If I had had words to speak such a thing, I would have. But there were none that seemed big enough for it, to hold that swelling truth.
As if he had heard me, he reached for my hand. I did not need to look; his fingers were etched into my memory, slender and petal-veined, strong and quick and never wrong.
“Patroclus,” he said. He was always better with words than I.”
Well what’s better than being a HUGE greek mythology lover and reading this book? It’s having Achilles’ myth as your favorite AND reading this book. And that’s me, folks! ME!!! But the thing is… I didn’t love this as much as I thought I would. Don’t get me wrong, I did love it but I think it was too hyped up to me and that kind of ruined it a bit. That being said, I still have many things to rave about -as per usual- that will hopefully get you to read this book. BECAUSE IT IS GOOD.
First things first (No. No realest), the writing is very poised and poetic, it suits the kind of narrative the story needs perfectly. The descriptions are on point, I might add. Especially when it comes to battle scenes, they’re gripping and left me panting afterwards because of how good and intense they were. To be honest, the writing is what kept me loving the story even when I didn’t care much for what was happening. Yes, that’s how good it is.

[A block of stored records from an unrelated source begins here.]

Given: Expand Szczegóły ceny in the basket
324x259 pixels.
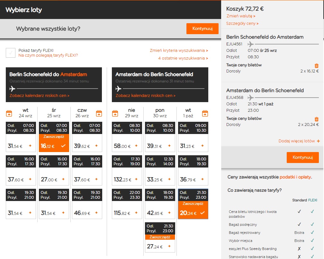Looking at the screenshot, I should coord(242,24).
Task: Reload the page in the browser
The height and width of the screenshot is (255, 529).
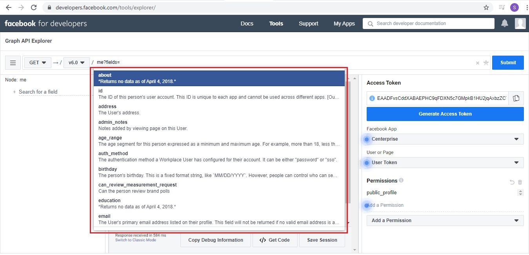Action: [34, 7]
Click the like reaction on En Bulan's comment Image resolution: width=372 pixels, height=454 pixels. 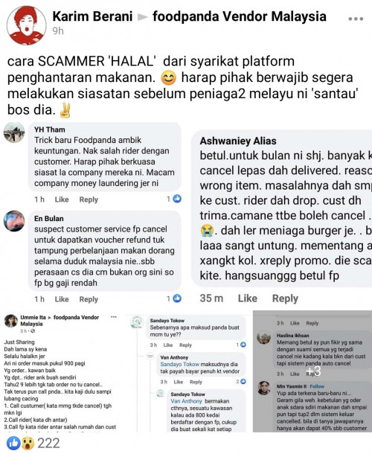coord(177,298)
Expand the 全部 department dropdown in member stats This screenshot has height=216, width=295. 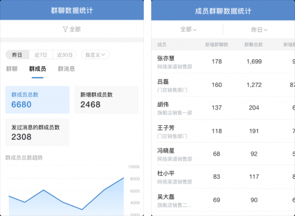[x=188, y=30]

I went into this blind, I didn’t even read the synopsis, all I knew was what other people told me, meaning: It’s about Achilles and he’s gay. So, imagine my surprise when I realized how accurate and authentic this was to the original myth. The Illiad version that is, because for those of you who didn’t know there is a version from the Illiad which is this one and another one in which Achilles was put in a lake to gain immortality and that left the ankle by which his mother was holding him as his only weak spot. The latter is my favorite one, I was a bit disappointed when it wasn’t the one used in the book. I might add that I quickly got over that fact because I was too busy being fascinated with all the politics and laws talks as well as the works of war, honor and relationships which are some of the best aspects of Greek Mythology, in my opinion.

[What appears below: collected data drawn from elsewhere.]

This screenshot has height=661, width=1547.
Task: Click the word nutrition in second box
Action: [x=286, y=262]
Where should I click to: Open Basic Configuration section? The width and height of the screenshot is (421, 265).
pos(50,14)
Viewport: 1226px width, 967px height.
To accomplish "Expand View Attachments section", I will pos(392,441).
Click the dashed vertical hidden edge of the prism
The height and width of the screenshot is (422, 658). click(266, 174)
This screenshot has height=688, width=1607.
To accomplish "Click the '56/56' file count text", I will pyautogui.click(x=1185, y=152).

The story is told from Patroclus’s point of view which was a refreshing set of eyes on a beloved myth of mine. Not being much into war and fights and things that were considered manly back then, he depicted the cruelty and violence or it all with great accuracy and we also got a very interesting take on Achilles, his personnality and way of thinking. It is truly brilliant because Patroclus is kind of on the side lines for most of the story which gives us a “panoramic” view of things as he saw them. The only slight problem I had is that I felt like the story dragged on for a bit which prevented me from being as emotional as others might have been when that tragic ending came into sight. That might also be because I’m a heartless superhooman and nothing can break me.
So, I’m gonna be completely honest with you and don’t trash me until you’re done with the paragraph. I started off really hating Patroclus, I was VERY annoyed with him. For the first half of the book, he felt dull, erased and too absorbed in Achilles to be his own person. But then the went through remarquable character development and around 23 years old he became fantastic and I loved him to pieces. He started thinking for himself, seeing Achilles’ flaws and being the bravest little pumpkin while still having his vulnerability untouched. I just wanted to hug his precious face. (Can someone hug a face?)

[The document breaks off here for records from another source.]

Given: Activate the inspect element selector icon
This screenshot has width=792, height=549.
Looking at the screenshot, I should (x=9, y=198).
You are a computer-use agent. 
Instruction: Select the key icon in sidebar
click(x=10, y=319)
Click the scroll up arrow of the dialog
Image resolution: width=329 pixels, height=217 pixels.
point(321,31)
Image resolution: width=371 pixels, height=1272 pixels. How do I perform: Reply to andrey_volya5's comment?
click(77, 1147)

As for Achilles, well I loved him, I was about to dislike how perfect he was and the remembered he was a demi-God, facepalmed and moved on with my life. At first. But then I hated him. HE WAS SO FREAKING ARROGANT. ggnd prjpg gfldopqm (No I didn’t fall asleep on my keyboard).I know that he’s almighty and the best fighter in all of the land and blablabla, and it’s good that he’s confident and acknowledges it but there is a fine line between that and being an arrogant brat. Which he became in the second half of the book. It ended up being his undoing. GOOD!
What I loved beyond everything (ok maybe not everything) is their chemistry. OH MY GOD!! I lived for the intimate moments *swoons* and Achilles was a changed person with Patroclus who tamed and grounded him.
All in all, give me anything Ancient Greece and I’ll devour it because those are stories that are REALLY hard to screw up and the author here managed to do a great job in highlighting certain parts of the original myth while bringing her own twist to it.
That’s it until next time.
Did you read The Song of Achilles? If so, what did you think of it?
Hope you enjoyed, write to you soon.